Although Colorado had asked for $4.5 million to address the West Nile virus, the CDC couldn’t come up with that much money.
“We all have to understand that at this time of the year, it’s not easy for the CDC to come up with these extra dollars,” said Sen. Wayne Allard. “I want to thank you from the bottom of my heart on behalf of the people of Colorado for your rapid response.”
The money was appropriated in a press conference at the Larimer County Courthouse.
“We’re aware that the state had requested a larger sum of money, but we hope that you will look at this as a very fast response and an important step forward,” said Dr. Julie Gerberding, director for the CDC.
Gerberding said she came to Colorado because it is the leading edge of the epidemic this year and also to visit the CDC facility, located off Overland Trail on the Foothills Campus, which has the lead responsibility for managing the virus.
Doug Benevento, director for the Colorado Department of Health, said that the money would be allotted to the Colorado communities that have been most impacted and used in the programs they deem most valuable in stopping the spread of the virus. Benvento said that the specifics on the how the money was to be spent were not yet known, but planning would begin within the 24 hours of receiving the money.
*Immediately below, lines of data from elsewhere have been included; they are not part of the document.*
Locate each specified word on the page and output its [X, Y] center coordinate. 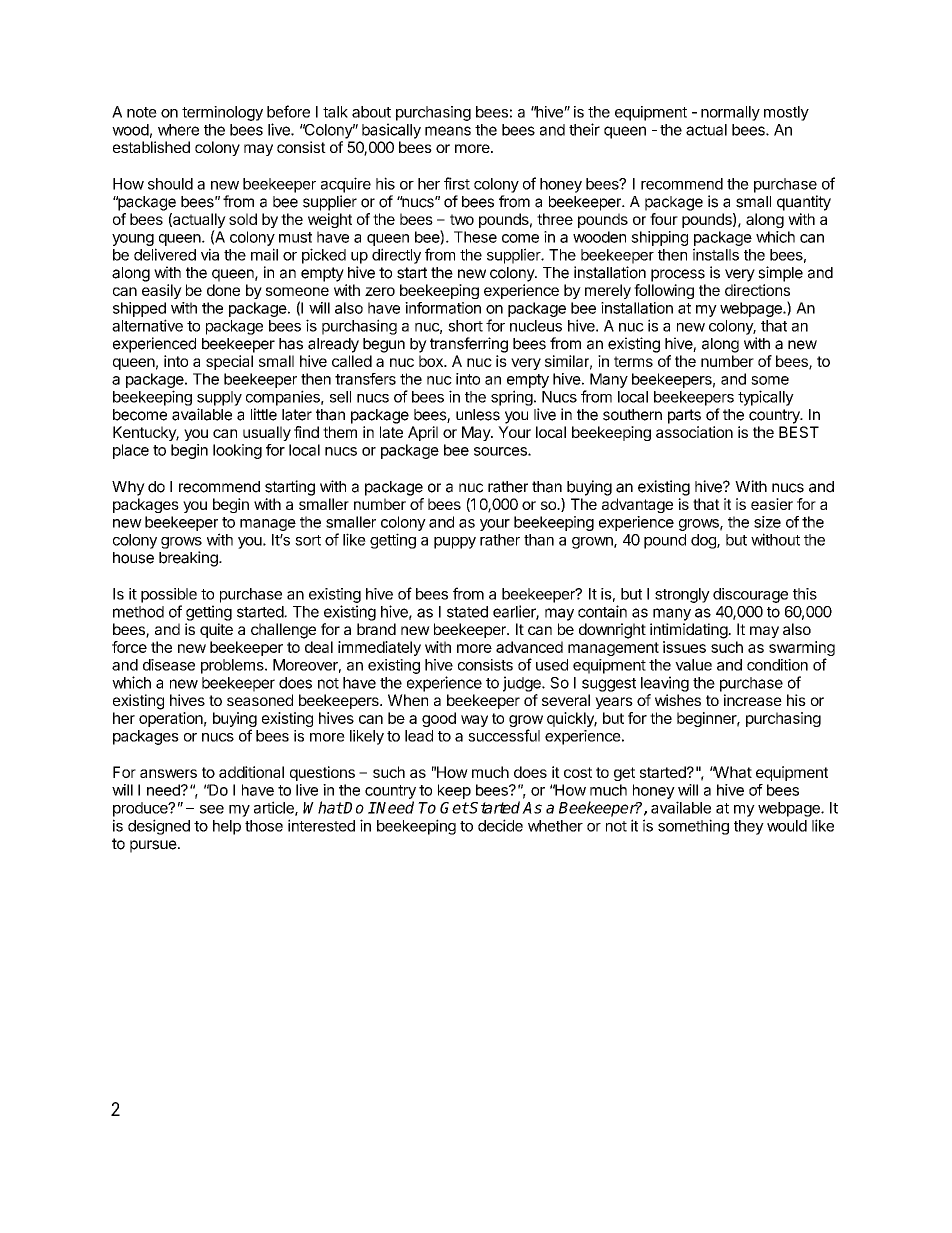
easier [772, 504]
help [227, 827]
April [423, 433]
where [178, 130]
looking [237, 451]
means [448, 131]
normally [730, 113]
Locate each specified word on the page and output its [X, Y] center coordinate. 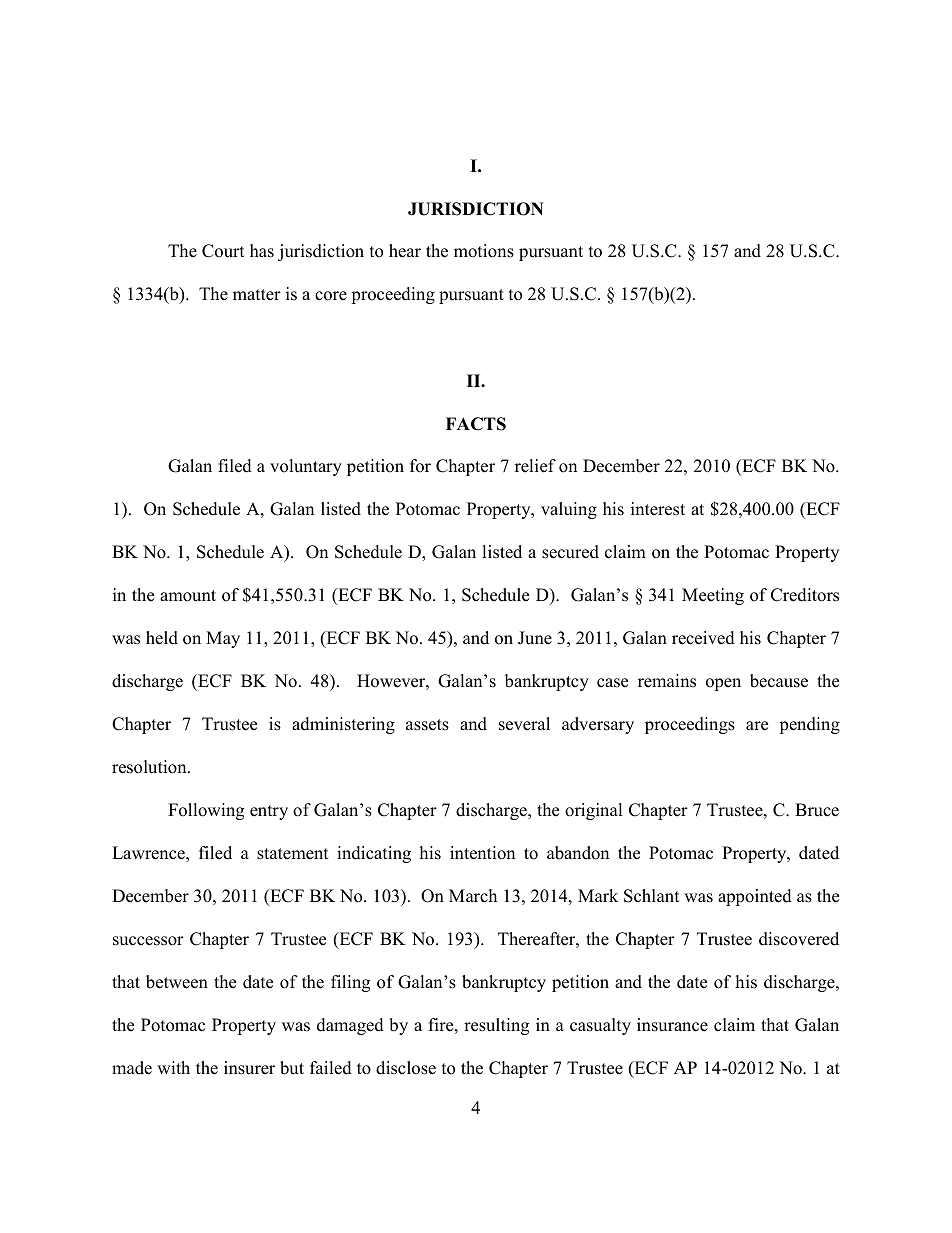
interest [658, 509]
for [420, 466]
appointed [755, 897]
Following [206, 811]
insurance [672, 1025]
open [723, 684]
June [535, 638]
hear [405, 251]
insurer [249, 1068]
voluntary [306, 467]
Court [223, 251]
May [223, 639]
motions [484, 251]
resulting [496, 1026]
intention [482, 853]
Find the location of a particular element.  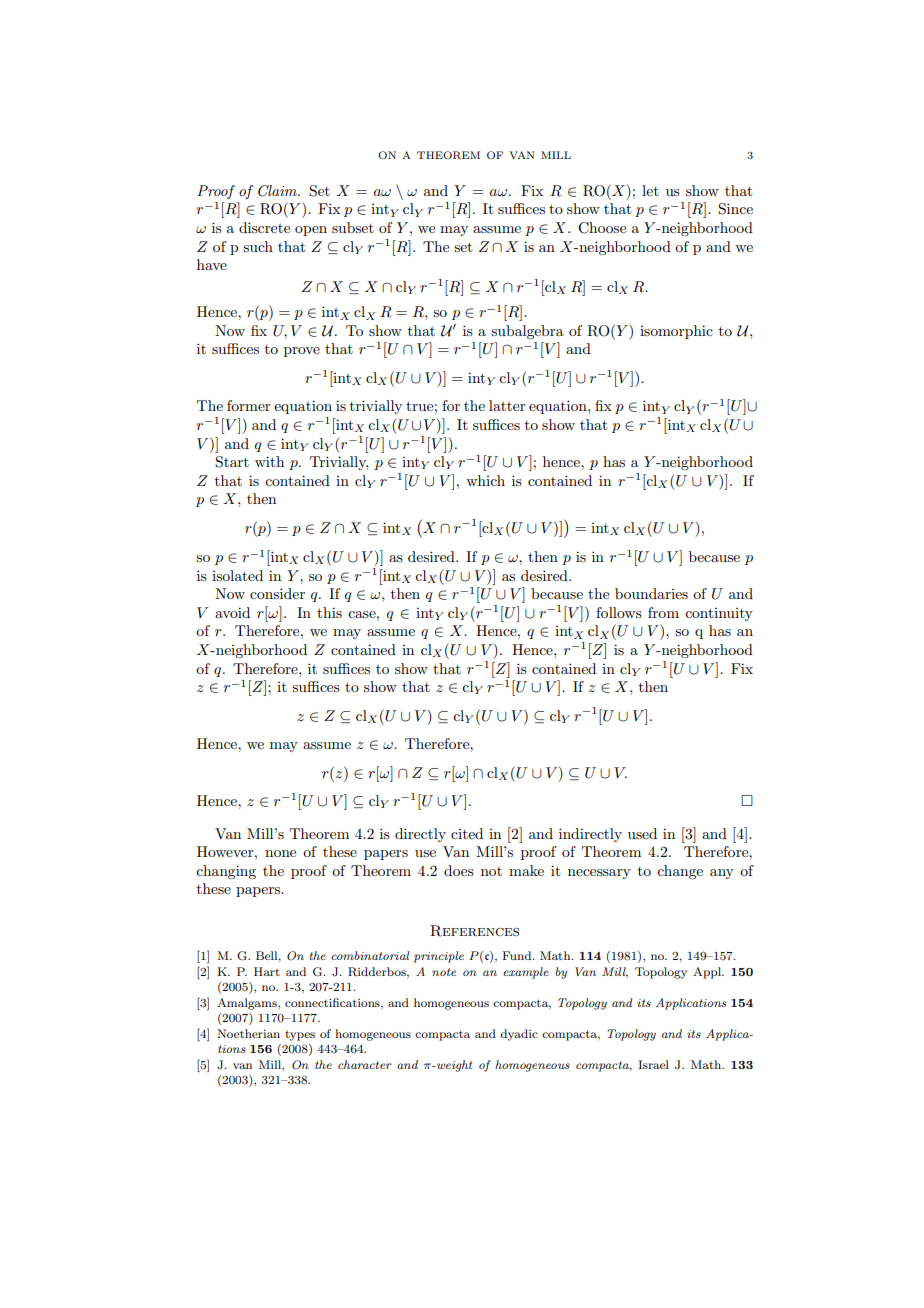

dyadic is located at coordinates (519, 1035).
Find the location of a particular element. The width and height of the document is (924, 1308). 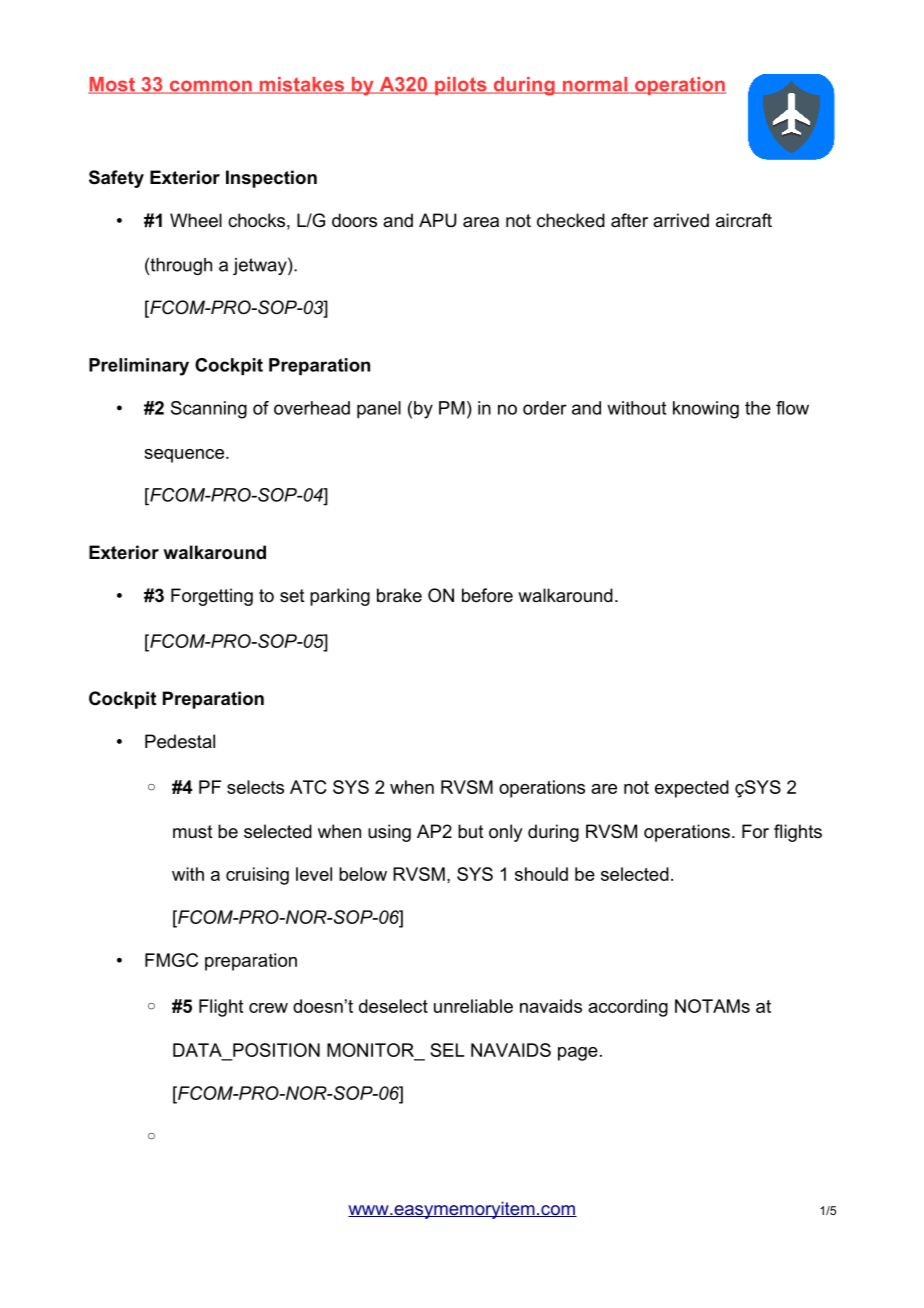

normal is located at coordinates (595, 85).
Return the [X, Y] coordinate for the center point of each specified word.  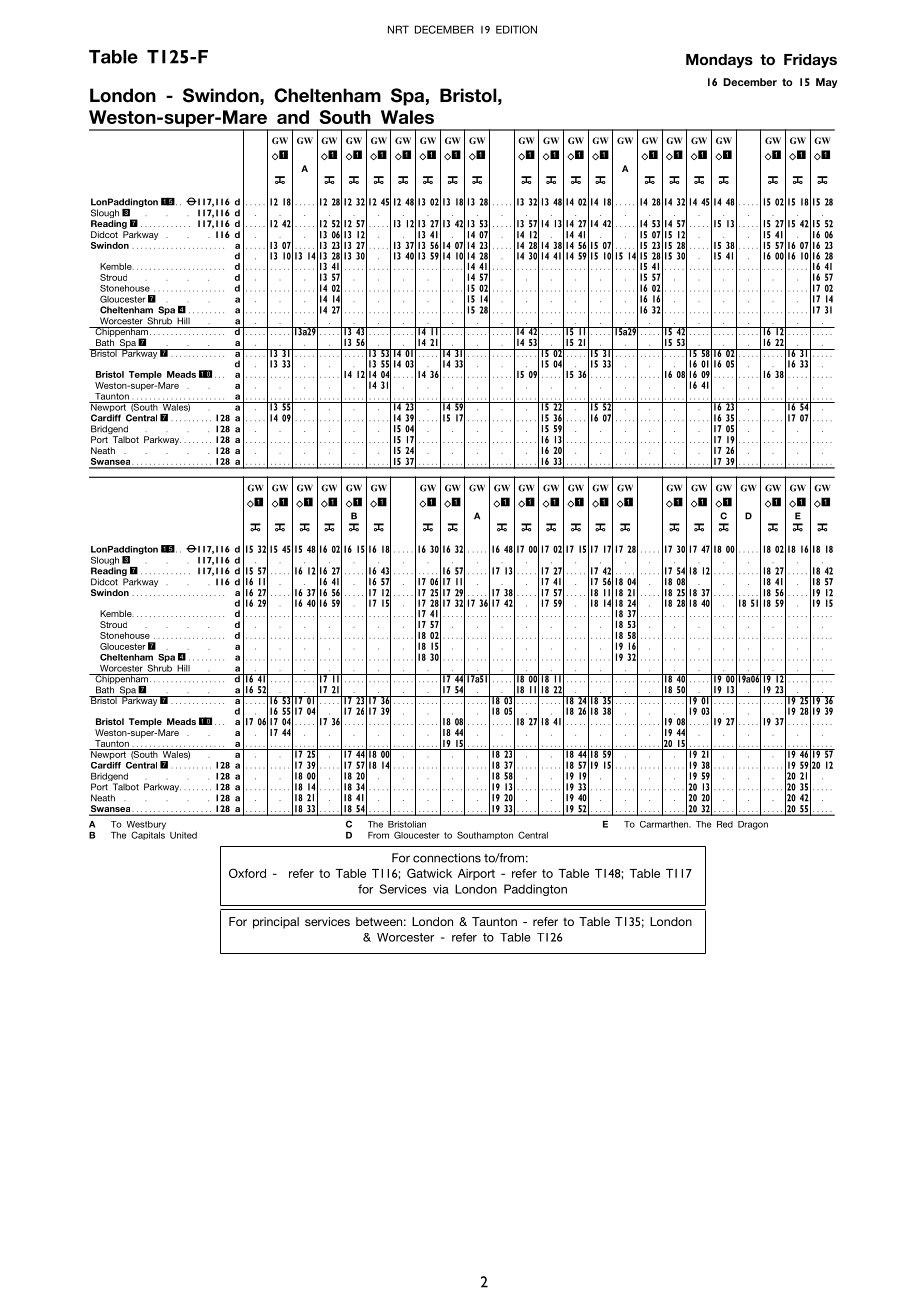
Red [725, 824]
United [183, 835]
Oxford [247, 873]
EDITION [516, 29]
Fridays [810, 61]
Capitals [148, 834]
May [827, 83]
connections [447, 858]
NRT [398, 29]
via [441, 889]
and [293, 117]
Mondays [719, 61]
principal [276, 923]
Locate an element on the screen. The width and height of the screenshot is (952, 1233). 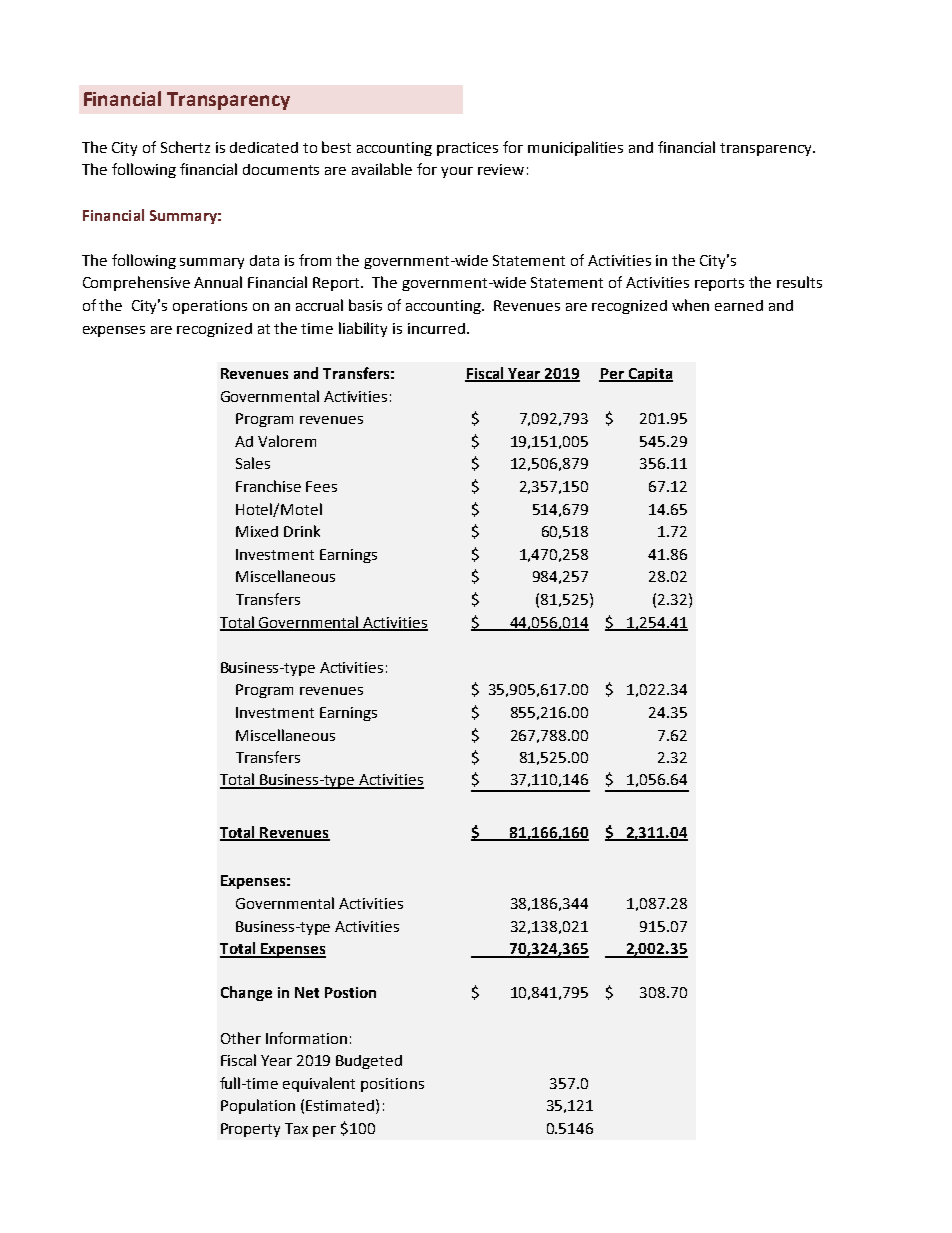
Capita is located at coordinates (649, 375).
He also said that there would be a special emphasis on Northern Colorado, since it has been the most severely effected region in the nation, specifically mentioning Weld and Larimer Counties.
Gerberding said a comprehensive plan, including both spraying and practicing common sense measures such as applying bug spray, have been the most effective in stopping the spread of the West Nile virus.
Gerberding, whose husband contracted the virus last summer, hopes that the donation and the “Fight the Bite” awareness campaign will help the public understand that with the proper precautions, West Nile virus can be prevented. Gerberding said that the West Nile outbreak is a “manageable problem with tried and true measures.”